Software Developer Intern, 08/2018 to Current Tesla – Palo Alto, CA
Designed and implemented large data pipelines and maintained them using Apache Airflow by building Airflow sensors.
Designed an end-to-end data driven system than included data ingestion pipelines, data modeling and infrastructure planning built on Spark architecture.
Migrated large databases for ETL based projects having teams with large data sets using Spark and Presto.
Developed an automated sentiment analyzing system that streams and stores Tesla tweets on impala instances, detects negative tweets and sends email alerts to the concerned parties.
The system boosted up the customer feedback analysis process by 40% as compared to manual process.
Data Scientist/Advanced Analytics Intern, 05/2018 to 08/2018 John Hancock/Manulife Insurance – Boston, MA
Implemented a Topic Modeling Algorithm (LDA using python) for the classification of customer feedback data into various topics of interest/disinterest that helped customer service team to track the major customer issues and quickly act on them.
Built a Python-powered computational model (using nltk toolkit and NLP tactics) to predict the sentiment of customer feedback that helped identify the areas of improvement to increase consumer satisfaction.
Worked towards developing and deploying an Android/iOS mobile application using Outsystems framework that connects the employees to the customers that increased customer outreach by 40% and faster redressal of customer grievances.
Data Engineer, 12/2017 to 05/2018 UNIBEES
Designed a database architecture and developed an automation system to collect, clean and store data for 30,000+ student organizations from Facebook (using Graph API), Twitter (using tweepy), and Instagram with the help of Beautiful Soup, PyMySql, and SqlAlchemy libraries.
The data pipeline built helped the team to expand to 100+ organizations and has become the most frequently used application.
Designed and developed a multi-class classifier for data-tagging on the cleaned data (an improvement upon existing static keyword-based classification) to boost accuracy by 30%.
Designed and implemented an OCR system using AWS Rekognition, AWS TextInImage to read and tag the images that acted as a sub-system for the automation system reducing manual labor by 90%.
Projects House price prediction: Developed a system that predicts the selling price of houses by leveraging different features with the help of ML models implemented in Scikit Learn.

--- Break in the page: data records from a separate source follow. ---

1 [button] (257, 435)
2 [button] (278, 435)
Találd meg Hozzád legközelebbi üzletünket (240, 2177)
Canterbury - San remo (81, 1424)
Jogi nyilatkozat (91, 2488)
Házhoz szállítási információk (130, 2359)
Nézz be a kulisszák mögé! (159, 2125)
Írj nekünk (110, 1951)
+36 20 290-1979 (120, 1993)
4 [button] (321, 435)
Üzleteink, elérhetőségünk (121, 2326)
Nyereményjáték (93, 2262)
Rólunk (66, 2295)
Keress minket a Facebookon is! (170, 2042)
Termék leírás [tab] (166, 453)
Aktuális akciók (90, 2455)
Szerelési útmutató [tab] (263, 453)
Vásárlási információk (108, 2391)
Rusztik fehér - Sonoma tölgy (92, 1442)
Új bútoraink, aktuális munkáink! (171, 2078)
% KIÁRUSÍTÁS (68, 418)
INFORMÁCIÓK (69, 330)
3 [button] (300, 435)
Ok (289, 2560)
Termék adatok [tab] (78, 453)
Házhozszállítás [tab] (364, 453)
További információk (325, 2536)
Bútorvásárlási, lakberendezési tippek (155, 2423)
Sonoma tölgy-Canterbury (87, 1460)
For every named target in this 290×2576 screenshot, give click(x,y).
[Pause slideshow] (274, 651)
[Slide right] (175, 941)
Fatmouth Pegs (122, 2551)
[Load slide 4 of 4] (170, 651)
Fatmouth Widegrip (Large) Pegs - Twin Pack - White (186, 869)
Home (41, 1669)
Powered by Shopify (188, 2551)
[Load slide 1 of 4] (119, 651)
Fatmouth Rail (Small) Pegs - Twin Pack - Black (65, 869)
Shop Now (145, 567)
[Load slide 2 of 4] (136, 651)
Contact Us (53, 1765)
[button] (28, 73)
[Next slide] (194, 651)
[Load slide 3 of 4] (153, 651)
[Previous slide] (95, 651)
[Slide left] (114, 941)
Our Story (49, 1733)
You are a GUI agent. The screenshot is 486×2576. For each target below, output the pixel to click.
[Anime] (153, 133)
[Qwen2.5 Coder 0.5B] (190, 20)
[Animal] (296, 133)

MLP Regression, Random Forest (91.3% accuracy) and Linear Regressor, Cross validation, Correlation(using heat maps), forward and backward feature selection Tools: Python(Numpy, Pandas, Scikit learn, standard scalar ,matplotlib, ggplot).
Online Doctor Appointment: Developed a web app that allows patients to book an appointment with the doctors online and integrates user authentication, authorization and User Access Management.
Automatic Reply Suggestions for ChatBot: An NLP system that suggests a suitable set of replies to a piece of text based on Dialog Act Prediction and Implication Analysis.
Classification of Babies on the basis of Cuteness- Designed a predictive model based on Deep Neural Networks that determines the measure of cuteness of infants (babies).